Work item: Filter the records below, keeping only lines with the string "resolution".

(Stored data)
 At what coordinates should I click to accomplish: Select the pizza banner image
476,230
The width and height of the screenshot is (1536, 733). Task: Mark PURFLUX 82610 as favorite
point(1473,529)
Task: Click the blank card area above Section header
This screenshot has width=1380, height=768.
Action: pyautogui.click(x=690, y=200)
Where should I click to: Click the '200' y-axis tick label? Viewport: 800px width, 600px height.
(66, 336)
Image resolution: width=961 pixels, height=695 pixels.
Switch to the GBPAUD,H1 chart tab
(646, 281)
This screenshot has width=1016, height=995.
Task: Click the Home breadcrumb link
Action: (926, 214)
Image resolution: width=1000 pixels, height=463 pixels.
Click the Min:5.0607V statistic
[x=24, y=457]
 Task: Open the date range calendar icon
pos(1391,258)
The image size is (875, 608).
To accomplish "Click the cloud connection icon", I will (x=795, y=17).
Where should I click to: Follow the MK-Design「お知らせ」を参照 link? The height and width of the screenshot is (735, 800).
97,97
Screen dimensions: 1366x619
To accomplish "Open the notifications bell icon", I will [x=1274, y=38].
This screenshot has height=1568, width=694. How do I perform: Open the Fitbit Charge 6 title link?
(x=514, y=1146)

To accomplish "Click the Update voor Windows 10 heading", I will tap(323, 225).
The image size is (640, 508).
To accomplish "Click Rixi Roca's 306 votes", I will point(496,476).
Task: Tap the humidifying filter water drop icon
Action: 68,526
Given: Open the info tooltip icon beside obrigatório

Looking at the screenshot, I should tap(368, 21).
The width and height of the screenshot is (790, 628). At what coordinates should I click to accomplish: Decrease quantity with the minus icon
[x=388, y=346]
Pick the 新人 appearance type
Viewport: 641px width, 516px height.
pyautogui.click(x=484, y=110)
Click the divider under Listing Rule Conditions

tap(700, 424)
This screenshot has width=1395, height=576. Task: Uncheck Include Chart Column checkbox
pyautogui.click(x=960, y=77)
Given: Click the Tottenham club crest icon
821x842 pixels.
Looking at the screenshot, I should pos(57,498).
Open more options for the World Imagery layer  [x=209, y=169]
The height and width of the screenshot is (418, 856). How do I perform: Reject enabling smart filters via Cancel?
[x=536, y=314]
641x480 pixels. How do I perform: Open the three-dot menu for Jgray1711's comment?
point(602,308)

Task result:
Image resolution: width=961 pixels, height=695 pixels.
Image resolution: width=1000 pixels, height=463 pixels.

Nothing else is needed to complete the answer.